== PROBLEM TO WORK ON ==
In the listing below, find the line holding "Given: Open the Centro privacy footer link" and the line holding "Task: Decrement quantity with the down arrow". Write out those two lines and all lines between, exactly, and nothing more.

....

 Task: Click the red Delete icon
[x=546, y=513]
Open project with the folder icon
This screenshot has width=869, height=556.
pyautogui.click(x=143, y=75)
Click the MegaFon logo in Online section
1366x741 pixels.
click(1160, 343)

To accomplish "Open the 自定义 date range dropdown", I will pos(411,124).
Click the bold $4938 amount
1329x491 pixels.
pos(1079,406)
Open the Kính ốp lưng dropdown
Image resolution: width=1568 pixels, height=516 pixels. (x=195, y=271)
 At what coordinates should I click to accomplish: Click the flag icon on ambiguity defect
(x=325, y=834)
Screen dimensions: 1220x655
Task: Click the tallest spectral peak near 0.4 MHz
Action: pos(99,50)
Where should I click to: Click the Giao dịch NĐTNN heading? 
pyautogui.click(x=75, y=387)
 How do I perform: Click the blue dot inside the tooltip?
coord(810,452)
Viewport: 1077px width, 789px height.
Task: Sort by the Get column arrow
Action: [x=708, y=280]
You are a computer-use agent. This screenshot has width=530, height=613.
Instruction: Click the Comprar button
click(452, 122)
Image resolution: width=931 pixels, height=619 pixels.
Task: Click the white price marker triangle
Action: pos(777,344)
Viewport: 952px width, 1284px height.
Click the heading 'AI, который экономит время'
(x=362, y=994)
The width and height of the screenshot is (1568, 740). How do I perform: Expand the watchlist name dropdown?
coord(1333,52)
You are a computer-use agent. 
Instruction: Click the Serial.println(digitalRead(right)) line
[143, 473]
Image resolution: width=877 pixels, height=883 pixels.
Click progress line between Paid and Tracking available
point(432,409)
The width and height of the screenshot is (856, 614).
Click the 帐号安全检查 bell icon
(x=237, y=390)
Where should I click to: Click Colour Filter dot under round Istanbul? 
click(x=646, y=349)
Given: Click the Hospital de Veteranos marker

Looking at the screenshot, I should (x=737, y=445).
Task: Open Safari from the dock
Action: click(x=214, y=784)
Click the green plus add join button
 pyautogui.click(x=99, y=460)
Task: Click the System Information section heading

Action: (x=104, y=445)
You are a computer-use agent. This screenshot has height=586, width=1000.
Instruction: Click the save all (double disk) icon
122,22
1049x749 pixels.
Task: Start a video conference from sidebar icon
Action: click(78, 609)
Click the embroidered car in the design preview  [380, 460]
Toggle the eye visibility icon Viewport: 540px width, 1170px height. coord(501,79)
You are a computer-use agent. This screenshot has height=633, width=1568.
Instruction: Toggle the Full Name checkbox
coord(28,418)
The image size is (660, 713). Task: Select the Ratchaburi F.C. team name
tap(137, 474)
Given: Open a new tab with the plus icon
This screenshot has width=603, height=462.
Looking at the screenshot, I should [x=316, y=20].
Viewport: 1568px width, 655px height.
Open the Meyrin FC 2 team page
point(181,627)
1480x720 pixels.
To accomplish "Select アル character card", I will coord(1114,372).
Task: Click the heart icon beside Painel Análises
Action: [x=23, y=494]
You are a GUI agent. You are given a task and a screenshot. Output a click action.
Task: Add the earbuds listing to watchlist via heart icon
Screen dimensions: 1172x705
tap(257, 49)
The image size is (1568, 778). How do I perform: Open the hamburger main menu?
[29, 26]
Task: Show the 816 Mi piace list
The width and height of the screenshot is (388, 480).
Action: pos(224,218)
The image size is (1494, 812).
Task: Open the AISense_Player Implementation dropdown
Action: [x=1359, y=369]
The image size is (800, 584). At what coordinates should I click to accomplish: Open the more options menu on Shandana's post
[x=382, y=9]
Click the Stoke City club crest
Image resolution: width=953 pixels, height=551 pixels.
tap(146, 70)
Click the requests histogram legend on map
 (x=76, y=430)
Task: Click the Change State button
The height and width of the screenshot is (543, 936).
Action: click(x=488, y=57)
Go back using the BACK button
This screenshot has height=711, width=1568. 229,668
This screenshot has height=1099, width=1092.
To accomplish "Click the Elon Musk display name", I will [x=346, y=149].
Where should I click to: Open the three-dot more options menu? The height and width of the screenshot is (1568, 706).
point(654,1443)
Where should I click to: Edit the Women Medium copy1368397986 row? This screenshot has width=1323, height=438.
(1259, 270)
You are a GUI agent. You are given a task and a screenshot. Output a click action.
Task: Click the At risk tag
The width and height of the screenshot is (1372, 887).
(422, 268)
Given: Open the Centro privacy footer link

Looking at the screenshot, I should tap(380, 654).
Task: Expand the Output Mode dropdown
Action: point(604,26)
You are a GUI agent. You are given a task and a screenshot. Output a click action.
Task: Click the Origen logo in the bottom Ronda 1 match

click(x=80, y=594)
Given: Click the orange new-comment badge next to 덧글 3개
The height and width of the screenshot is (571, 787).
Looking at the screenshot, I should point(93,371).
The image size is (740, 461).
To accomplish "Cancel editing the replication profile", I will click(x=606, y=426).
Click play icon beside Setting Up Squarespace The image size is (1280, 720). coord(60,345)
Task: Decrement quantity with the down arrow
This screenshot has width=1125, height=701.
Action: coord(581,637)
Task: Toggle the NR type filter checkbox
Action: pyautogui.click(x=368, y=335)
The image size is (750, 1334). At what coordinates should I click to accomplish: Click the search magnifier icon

....

== RESPONSE TO THE EXERCISE ==
Given: Open the Centro privacy footer link

Looking at the screenshot, I should tap(380, 654).
Task: Expand the Output Mode dropdown
Action: point(604,26)
You are a GUI agent. You are given a task and a screenshot. Output a click action.
Task: Click the Origen logo in the bottom Ronda 1 match

click(x=80, y=594)
Given: Click the orange new-comment badge next to 덧글 3개
The height and width of the screenshot is (571, 787).
Looking at the screenshot, I should point(93,371).
The image size is (740, 461).
To accomplish "Cancel editing the replication profile", I will click(x=606, y=426).
Click play icon beside Setting Up Squarespace The image size is (1280, 720). coord(60,345)
Task: Decrement quantity with the down arrow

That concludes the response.